— Begin —

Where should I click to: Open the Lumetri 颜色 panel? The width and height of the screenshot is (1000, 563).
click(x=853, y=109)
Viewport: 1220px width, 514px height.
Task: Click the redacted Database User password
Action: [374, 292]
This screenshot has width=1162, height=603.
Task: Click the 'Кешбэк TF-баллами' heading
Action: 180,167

— End —

Copy the records above verbatim, one line at a time.

Where should I click to: Open the Lumetri 颜色 panel? The width and height of the screenshot is (1000, 563).
click(x=853, y=109)
Viewport: 1220px width, 514px height.
Task: Click the redacted Database User password
Action: [374, 292]
This screenshot has width=1162, height=603.
Task: Click the 'Кешбэк TF-баллами' heading
Action: 180,167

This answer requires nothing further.